__Extract provided__
Creating Realistic Drum Kits in Reason

While it's easy enough to make drum patterns and beats, it's a little trickier to make realistic sounding drum kits. Here's how to convince yourself and others using Propellerhead Reason.  

Reason, being a large virtual bundle of tools offers a sound for everyone. But, if you’re looking for some nice, realistic sounding studio drums, the path is not always as straightforward as some might like. In this tutorial, I’d like to show you some of my own methods for getting realistic sounding drums, out of the virtual studio, known as Reason.

Build From a Solid Foundation 

There are, of course, tons of different instruments that offer drums in Reason. However, one particular instrument was designed with acoustic drums in mind... Sort of. 

Within Kong, you’ll find multiple components that can be used towards building an extremely realistic drum kit, without having to spend a lot of time velocity mapping samples and fine tuning each piece of your kit. Let me show you what I mean. 

I’ll bring up a Kong, within Reason, and clear that current patch, if there is one, so that the patch field indicates Init Patch. 

Now that I’m in Kong, let me show you some of those tasty little drum components I was referring to earlier! I’ll select Pad 1, so that the blue selection field appears around it. Then, I’ll press the Show Drum and FX button at the bottom of Kong. 

Kong has several different drum modules, and effects hiding inside of it. But the three we are going to be focusing on, for the moment, would be the Physical Bass Drum, Physical Snare, and Physical Toms. Let’s start with the Bass Drum, first. In the empty drum module area, I’ll use the selector arrow to open the drop-down menu, and select Bass Drum...

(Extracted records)
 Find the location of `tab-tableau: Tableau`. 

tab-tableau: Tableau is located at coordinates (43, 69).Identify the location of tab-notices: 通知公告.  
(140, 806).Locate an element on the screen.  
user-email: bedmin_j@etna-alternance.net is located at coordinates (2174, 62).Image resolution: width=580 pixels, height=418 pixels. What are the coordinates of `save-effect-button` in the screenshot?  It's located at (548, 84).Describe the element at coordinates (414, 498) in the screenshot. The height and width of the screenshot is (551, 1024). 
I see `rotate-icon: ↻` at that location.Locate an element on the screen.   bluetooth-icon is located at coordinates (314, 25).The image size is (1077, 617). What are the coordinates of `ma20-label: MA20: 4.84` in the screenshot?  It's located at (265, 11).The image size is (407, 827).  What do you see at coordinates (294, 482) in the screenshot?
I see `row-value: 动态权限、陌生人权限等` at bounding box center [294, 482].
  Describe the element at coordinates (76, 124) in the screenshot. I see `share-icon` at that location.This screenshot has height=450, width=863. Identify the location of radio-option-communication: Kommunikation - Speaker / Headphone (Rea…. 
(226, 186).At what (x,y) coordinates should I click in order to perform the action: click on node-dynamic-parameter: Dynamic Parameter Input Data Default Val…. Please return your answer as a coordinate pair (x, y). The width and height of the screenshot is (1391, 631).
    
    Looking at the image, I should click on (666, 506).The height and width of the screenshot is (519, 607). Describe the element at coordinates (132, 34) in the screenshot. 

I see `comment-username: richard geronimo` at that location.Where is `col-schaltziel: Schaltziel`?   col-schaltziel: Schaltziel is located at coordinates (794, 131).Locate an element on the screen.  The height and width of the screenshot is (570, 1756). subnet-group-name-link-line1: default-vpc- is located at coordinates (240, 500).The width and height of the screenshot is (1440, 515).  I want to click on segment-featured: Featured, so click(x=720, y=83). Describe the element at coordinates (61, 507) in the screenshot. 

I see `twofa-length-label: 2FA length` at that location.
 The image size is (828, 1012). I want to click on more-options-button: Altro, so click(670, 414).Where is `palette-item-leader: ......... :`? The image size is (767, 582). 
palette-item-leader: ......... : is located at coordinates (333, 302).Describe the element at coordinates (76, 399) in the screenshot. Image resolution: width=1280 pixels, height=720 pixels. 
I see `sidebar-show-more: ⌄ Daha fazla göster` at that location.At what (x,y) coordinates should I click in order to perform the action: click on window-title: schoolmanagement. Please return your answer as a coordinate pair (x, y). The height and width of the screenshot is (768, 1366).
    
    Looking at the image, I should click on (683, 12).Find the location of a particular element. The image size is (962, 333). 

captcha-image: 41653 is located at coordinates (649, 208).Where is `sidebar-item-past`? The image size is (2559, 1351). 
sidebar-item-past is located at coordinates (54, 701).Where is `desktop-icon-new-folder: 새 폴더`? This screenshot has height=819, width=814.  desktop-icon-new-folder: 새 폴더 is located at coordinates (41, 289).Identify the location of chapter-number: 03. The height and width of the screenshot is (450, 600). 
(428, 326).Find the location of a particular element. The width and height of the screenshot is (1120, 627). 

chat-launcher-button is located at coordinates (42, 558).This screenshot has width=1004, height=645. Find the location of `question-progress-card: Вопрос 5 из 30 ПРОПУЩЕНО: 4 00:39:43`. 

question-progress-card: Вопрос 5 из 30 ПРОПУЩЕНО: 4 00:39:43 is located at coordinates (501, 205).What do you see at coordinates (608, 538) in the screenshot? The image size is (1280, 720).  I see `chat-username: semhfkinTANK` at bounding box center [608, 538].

__Job item 1__
Answer the following questions using the tutorial on drum kits in Reason:
(a) What should the patch field indicate once the current patch in Kong has been cleared?
(b) Which pad is selected before the Show Drum and FX button is pressed?
(c) Where on Kong is the Show Drum and FX button located?
__Job item 2__
List the drum modules in Kong that the tutorial on drum kits in Reason says it will focus on.

__Exercise answer 1__
(a) Init Patch
(b) Pad 1
(c) At the bottom of Kong

__Exercise answer 2__
Physical Bass Drum
Physical Snare
Physical Toms